__Required work__:
Where the records below reach the line containing "Viewport: 1902px width, 869px height.", start transcribing, and end with the line containing "Task: Toggle the Delegate status circle", exactly and with nothing else added.

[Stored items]
========================

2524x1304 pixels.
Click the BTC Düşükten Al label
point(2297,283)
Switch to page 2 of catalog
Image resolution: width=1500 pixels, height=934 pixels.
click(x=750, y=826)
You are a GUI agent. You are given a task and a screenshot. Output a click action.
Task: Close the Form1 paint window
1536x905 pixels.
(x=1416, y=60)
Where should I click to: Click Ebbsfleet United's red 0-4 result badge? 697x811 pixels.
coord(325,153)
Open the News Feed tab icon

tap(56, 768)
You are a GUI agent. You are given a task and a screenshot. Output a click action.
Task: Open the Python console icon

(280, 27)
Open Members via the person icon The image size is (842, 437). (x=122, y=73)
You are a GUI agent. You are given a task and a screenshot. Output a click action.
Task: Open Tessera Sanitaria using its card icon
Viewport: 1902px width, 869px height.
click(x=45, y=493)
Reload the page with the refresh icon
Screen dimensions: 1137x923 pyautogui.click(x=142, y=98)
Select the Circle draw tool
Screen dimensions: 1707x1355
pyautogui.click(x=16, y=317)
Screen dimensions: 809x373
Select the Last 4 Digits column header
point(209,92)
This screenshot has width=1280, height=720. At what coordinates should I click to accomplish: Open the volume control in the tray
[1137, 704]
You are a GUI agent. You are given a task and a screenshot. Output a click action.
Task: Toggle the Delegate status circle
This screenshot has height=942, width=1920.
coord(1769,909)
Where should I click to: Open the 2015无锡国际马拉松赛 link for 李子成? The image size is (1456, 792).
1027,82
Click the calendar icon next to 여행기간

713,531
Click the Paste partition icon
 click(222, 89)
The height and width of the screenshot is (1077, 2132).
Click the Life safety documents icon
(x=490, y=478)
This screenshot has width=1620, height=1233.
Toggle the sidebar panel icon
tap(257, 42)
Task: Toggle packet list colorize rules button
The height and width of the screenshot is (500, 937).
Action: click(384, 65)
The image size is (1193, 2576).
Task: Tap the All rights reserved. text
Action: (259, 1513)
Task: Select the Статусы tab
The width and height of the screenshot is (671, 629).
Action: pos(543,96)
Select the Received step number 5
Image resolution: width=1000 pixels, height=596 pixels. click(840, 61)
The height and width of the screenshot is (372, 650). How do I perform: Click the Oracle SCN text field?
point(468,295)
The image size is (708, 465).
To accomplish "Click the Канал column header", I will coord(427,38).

========================

__Answer area__:
Viewport: 1902px width, 869px height.
click(x=45, y=493)
Reload the page with the refresh icon
Screen dimensions: 1137x923 pyautogui.click(x=142, y=98)
Select the Circle draw tool
Screen dimensions: 1707x1355
pyautogui.click(x=16, y=317)
Screen dimensions: 809x373
Select the Last 4 Digits column header
point(209,92)
This screenshot has width=1280, height=720. At what coordinates should I click to accomplish: Open the volume control in the tray
[1137, 704]
You are a GUI agent. You are given a task and a screenshot. Output a click action.
Task: Toggle the Delegate status circle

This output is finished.